7 Tips On How To Pickup The Hottest Girl in the Room
She is a veritable goddess. From the other end of the pub, she sits, laughing with her friends, though in her presence, they are merely marginally attractive distractions. She is not only gorgeous, but no one has yet approached her to flirt, because they are as awed as you are by her presence.
Suddenly, you feel, something strange deep down: Don’t worry, that’s just the feeling of yourself growing a pair of cojones; You make up your mind to approach her.
This is as far as you get.
What do you say? Howdo you get her attention? How do you come off as confident, but without approaching “D-bag” territory? There are plenty of other women in the bar tonight, but you and every other Y Chromosome in the room has eyes for one.
Don’t worry, we are here to help.

Raw data:
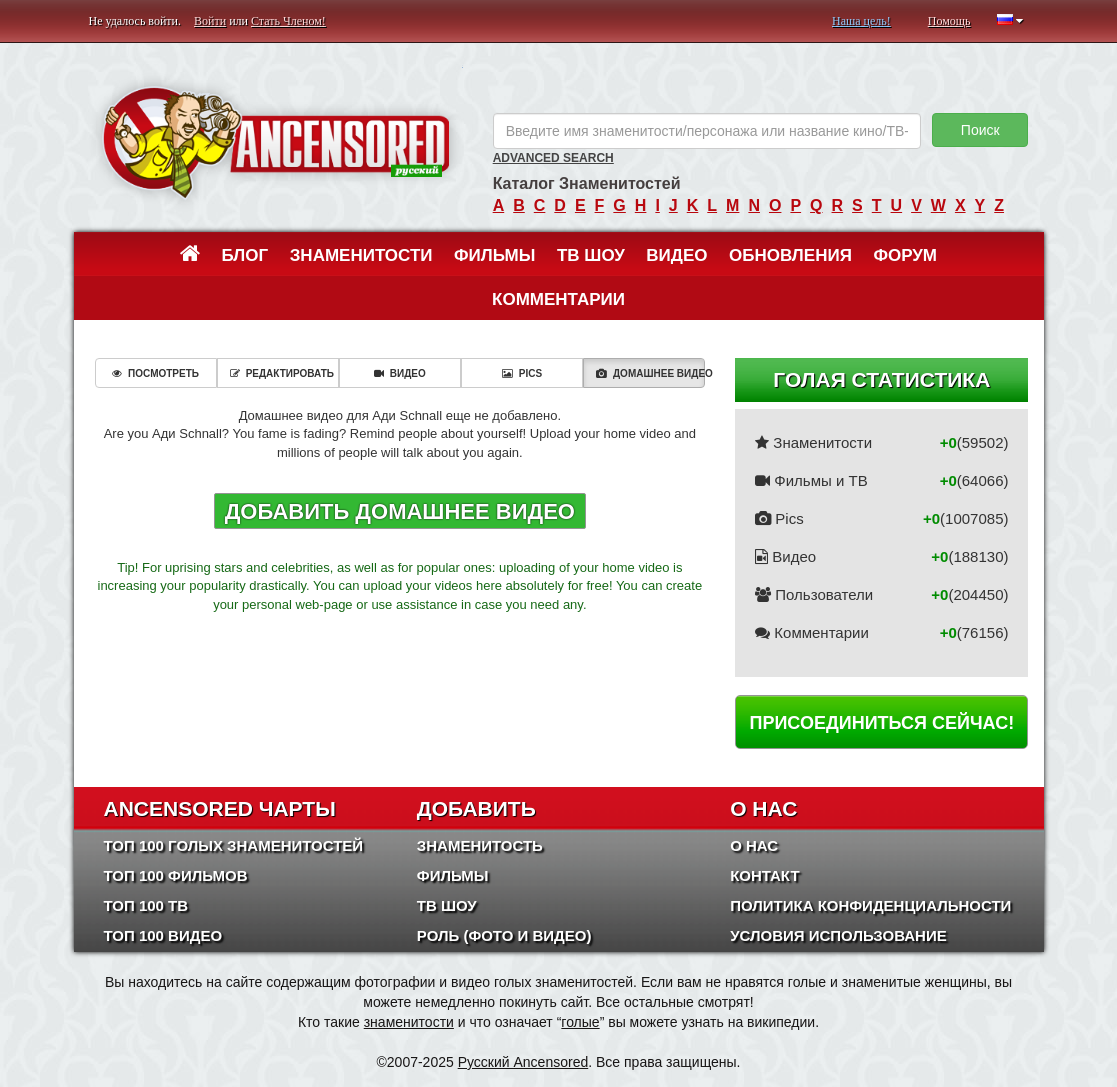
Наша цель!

Task to complete: Can you retype the passage from the article on approaching the most attractive woman in a bar, starting at "This is as far" and ending at "eyes for one.", with every word and punctuation mark kept unchanged?

Result below:
This is as far as you get.
What do you say? Howdo you get her attention? How do you come off as confident, but without approaching “D-bag” territory? There are plenty of other women in the bar tonight, but you and every other Y Chromosome in the room has eyes for one.